Pero bueno, vamos a ver que lo construido durante la primera parte de la temporada va a desestabilizarse bastante en la segunda. No es que la serie tuviese los cimientos más sólidos y es cierto que en varias ocasiones la lógica estaba cogida por los pelos en pos de alguna escena molona y algún giro de guion interesante, pero llega un momento que se llega a un todo vale excesivo.
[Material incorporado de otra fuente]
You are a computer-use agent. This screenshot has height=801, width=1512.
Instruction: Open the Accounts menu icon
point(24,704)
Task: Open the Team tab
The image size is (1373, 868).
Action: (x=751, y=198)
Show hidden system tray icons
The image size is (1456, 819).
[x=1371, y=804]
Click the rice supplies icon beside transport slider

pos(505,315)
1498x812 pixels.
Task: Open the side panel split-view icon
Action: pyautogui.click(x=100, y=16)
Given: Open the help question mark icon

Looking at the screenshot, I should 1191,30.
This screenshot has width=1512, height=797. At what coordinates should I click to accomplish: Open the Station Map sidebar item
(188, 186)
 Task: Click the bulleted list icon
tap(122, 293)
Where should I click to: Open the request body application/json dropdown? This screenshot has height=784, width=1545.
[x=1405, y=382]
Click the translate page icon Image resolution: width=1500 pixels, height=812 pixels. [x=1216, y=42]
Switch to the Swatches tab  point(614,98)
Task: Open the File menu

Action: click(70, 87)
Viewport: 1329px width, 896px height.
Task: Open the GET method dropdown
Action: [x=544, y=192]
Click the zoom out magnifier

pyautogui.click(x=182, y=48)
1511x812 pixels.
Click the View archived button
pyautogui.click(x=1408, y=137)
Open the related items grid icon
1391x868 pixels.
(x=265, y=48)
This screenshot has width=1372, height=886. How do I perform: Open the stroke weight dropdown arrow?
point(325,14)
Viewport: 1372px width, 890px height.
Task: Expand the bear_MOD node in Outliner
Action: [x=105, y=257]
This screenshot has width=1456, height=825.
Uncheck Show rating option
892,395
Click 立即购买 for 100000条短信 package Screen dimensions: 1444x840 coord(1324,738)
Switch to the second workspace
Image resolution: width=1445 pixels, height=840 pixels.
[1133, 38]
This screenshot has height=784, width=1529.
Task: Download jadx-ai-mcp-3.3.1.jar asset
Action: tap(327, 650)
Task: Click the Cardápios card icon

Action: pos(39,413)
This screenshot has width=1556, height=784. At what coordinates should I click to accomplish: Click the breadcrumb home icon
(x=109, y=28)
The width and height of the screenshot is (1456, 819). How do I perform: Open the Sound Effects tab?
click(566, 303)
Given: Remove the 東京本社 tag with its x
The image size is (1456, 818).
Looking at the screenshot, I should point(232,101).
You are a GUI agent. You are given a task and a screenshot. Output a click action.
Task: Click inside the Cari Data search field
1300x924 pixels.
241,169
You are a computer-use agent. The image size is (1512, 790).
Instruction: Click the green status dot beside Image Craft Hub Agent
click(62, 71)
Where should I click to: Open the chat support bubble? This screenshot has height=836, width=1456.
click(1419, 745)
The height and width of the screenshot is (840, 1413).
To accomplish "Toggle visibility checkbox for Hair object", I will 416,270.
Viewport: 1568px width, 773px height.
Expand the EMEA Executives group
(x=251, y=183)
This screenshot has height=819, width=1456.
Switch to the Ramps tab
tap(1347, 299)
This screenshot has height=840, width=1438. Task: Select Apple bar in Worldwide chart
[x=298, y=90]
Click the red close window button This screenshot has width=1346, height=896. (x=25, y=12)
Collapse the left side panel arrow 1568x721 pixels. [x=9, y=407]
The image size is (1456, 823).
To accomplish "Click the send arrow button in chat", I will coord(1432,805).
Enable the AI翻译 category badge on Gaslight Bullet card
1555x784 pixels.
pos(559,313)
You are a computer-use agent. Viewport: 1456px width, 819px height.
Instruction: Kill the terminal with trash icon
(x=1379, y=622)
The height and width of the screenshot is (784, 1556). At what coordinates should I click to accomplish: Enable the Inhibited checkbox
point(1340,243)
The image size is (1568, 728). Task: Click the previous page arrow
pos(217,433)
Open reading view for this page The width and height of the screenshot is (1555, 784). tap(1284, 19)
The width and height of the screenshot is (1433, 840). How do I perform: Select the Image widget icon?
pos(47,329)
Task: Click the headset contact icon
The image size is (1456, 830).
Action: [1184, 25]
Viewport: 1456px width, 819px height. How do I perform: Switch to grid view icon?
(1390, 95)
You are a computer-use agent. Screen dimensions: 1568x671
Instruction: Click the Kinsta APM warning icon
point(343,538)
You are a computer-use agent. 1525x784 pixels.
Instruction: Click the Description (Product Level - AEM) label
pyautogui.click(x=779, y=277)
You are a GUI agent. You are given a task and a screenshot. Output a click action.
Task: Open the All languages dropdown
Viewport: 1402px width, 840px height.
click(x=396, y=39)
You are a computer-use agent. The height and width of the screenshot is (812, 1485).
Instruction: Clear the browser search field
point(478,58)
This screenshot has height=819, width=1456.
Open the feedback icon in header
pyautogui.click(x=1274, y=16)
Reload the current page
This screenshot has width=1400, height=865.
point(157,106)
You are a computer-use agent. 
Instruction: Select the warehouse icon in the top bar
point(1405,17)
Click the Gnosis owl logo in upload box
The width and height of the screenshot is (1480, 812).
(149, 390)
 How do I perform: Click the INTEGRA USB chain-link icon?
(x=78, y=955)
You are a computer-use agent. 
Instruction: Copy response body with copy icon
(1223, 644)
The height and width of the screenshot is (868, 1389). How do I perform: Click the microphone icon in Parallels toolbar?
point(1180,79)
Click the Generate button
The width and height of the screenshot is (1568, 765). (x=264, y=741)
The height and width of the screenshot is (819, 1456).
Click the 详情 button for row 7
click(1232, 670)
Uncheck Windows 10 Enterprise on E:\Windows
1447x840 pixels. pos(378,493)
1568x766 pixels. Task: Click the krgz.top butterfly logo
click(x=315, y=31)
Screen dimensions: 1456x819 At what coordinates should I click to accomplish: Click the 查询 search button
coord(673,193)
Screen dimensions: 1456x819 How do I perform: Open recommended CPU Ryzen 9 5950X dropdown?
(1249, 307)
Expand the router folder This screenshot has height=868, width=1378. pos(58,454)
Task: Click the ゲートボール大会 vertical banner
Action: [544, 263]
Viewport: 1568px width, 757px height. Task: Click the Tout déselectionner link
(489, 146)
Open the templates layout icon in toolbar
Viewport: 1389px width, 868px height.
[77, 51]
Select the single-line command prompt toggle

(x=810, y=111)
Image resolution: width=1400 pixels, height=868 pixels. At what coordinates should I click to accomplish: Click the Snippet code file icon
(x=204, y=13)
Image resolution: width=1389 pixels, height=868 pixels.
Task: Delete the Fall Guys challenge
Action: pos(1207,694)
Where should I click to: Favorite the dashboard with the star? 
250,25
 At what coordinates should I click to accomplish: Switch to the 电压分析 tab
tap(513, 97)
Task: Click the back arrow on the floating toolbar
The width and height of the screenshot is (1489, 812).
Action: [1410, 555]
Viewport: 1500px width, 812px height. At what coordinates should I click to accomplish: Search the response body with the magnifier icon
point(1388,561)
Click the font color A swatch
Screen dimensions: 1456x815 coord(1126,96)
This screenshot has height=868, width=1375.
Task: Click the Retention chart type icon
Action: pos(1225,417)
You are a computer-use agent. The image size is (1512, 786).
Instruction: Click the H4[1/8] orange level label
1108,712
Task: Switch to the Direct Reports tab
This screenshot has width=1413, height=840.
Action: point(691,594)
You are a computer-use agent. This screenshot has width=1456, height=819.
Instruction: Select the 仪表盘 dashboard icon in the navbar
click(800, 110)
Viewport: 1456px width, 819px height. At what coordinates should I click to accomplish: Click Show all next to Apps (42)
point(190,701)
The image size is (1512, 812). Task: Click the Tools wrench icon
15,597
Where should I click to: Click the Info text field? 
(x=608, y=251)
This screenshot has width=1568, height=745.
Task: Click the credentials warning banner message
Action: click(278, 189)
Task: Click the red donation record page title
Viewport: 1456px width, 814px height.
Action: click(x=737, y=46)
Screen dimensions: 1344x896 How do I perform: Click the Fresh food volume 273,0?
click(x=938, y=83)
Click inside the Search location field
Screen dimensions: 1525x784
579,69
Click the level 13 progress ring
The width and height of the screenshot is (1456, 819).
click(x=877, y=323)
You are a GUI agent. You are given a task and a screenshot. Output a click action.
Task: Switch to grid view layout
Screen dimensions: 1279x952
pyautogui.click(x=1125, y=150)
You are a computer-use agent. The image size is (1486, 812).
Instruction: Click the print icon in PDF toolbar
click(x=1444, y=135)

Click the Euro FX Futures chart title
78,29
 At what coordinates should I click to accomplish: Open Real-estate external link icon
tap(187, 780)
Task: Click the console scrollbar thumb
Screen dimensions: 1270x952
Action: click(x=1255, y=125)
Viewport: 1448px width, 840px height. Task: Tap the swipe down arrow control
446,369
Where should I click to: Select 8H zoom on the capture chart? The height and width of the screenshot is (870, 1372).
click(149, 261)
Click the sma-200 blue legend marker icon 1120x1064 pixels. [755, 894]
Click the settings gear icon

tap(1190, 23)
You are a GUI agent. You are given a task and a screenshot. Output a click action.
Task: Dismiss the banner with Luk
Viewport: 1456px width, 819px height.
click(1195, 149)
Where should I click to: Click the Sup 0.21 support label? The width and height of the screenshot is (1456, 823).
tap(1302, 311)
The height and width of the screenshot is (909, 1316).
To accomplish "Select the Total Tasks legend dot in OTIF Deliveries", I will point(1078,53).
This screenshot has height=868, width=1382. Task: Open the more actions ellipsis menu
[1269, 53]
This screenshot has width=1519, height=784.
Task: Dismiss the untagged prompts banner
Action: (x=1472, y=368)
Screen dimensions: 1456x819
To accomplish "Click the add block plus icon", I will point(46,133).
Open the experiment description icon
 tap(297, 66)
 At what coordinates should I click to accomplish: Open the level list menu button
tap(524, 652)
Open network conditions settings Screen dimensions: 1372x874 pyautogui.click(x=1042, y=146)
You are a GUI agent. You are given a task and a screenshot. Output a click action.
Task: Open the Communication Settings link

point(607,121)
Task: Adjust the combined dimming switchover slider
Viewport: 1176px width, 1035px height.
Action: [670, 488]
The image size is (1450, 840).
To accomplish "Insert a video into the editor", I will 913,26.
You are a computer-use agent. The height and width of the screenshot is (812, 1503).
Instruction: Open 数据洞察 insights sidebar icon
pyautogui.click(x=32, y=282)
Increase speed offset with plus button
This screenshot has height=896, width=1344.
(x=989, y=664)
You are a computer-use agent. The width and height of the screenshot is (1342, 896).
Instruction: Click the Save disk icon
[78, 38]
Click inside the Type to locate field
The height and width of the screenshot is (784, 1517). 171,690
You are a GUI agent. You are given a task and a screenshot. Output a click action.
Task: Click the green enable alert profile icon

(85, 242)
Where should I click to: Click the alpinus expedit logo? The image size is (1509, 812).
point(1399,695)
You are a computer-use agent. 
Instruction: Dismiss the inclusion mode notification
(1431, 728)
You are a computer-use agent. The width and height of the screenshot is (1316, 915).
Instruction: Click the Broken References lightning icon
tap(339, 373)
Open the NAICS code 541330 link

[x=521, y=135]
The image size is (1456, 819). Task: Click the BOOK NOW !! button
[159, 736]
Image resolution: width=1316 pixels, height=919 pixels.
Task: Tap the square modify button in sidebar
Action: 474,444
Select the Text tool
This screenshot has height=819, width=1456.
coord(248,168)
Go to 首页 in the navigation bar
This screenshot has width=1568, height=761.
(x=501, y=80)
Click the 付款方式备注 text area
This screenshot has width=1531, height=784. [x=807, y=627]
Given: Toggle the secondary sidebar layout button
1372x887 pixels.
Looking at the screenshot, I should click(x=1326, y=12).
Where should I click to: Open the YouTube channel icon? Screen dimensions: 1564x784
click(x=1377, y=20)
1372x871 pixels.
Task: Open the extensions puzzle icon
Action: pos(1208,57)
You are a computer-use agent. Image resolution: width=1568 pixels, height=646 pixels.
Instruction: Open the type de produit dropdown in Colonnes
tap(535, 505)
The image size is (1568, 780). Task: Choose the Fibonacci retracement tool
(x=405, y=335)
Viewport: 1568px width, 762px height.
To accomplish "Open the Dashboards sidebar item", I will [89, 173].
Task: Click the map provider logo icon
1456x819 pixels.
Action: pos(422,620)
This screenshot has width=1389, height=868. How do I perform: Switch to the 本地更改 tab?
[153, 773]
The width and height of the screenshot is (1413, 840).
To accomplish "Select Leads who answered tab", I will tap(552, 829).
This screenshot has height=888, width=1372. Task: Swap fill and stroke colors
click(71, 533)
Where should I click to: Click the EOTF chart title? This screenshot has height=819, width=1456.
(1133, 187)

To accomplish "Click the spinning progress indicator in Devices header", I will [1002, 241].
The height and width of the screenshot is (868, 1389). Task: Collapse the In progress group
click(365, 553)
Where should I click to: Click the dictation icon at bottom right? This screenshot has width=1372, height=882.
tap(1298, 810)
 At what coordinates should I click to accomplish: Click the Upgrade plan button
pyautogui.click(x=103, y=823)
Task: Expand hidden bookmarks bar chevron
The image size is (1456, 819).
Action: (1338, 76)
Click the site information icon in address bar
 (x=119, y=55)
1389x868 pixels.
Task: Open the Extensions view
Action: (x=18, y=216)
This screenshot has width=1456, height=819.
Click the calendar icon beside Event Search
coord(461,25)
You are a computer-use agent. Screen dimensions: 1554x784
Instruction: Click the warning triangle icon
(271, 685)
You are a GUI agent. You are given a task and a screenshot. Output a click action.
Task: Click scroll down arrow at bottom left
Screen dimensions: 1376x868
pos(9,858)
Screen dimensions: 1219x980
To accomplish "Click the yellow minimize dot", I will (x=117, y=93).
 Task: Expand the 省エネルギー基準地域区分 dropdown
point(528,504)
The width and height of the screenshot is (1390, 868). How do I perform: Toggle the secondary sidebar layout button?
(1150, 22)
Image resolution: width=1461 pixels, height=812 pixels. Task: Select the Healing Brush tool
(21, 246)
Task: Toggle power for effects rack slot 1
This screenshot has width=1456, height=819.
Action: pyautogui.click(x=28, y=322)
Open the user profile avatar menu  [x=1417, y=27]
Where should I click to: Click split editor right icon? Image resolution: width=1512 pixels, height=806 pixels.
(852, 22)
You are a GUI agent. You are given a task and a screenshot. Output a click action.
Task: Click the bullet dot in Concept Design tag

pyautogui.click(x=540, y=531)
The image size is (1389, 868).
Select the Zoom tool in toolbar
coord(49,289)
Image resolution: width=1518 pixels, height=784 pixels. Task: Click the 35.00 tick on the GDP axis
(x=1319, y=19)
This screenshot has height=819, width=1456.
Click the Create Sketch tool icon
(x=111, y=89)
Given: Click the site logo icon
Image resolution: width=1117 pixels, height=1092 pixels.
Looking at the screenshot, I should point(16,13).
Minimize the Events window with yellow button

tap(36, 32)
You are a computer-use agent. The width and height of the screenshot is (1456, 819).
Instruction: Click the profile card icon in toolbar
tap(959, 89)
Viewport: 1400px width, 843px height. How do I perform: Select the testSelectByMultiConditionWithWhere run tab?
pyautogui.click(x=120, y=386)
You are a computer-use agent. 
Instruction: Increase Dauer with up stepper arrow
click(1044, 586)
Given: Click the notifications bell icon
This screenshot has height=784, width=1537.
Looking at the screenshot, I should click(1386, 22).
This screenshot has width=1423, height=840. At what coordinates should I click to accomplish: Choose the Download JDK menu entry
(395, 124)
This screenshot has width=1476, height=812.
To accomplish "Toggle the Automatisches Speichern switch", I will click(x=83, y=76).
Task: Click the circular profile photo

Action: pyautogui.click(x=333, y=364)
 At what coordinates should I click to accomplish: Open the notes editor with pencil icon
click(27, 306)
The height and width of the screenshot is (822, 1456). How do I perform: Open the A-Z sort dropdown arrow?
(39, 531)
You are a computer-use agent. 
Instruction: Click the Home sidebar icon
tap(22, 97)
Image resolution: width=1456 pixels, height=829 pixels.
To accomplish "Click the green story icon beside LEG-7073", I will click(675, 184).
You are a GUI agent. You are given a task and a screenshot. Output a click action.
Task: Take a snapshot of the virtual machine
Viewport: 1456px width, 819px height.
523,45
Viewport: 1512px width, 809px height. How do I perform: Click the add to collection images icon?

Entre la salida de Tokio de la casa que solo sirve para volver a entrar, la llegada del matriarcado que no sirve para absolutamente nada, el enamoramiento de Berlin, la enésima inutilidad de Arturito, los cabos sueltos inconclusos que no llevan a ningún sitio, el profesor haciendo barrabasadas sin sentido poniéndose en riesgo (la escena del hospital o el enfrentamiento con el ex, que serán emocionantes pero que no tienen sentido, más aún cuando se sacan de la manga un grupo alternativo que podría estar ayudando en todo momento, pero que solo aparece cuando no hay más remedio) EN fin, muchas decisiones para el fin de temporada que son abiertamente cuestionables, para llegar al final deseado, que como toda la serie es más espectacular que sutil, más rockandroll que trazo fino, pero que bueno, funciona como colofón de la serie que se terminó convirtiendo la Casa de Papel
Y soy consciente que parece que estoy poniendo la serie a parir, pero creo de verdad que esos defectos están ahí, pero todos son relegados ante el enganche que nos crea la Casa de Papel . Yo, como Perdidófilo que soy y seré siempre, soy consciente que si consigue que la serie se te meta en la cabeza y tengas unas ganas locas del siguiente capítulo se perdonarán todas las incongruencias que te tengas que tragar. Y evidentemente La casa de Papel no es perfectas, y seguramente ha habido y hay en la actualidad series españolas mejor ejecutadas que ésta, pero sin duda no hay ninguna que haya conseguido crear este hype a su alrededor. Es ésta la gran baza de la Casa de Papel y la que la ha convertido en el fenómeno que la ha convertido. Y seguro que es lo más complicado de conseguir.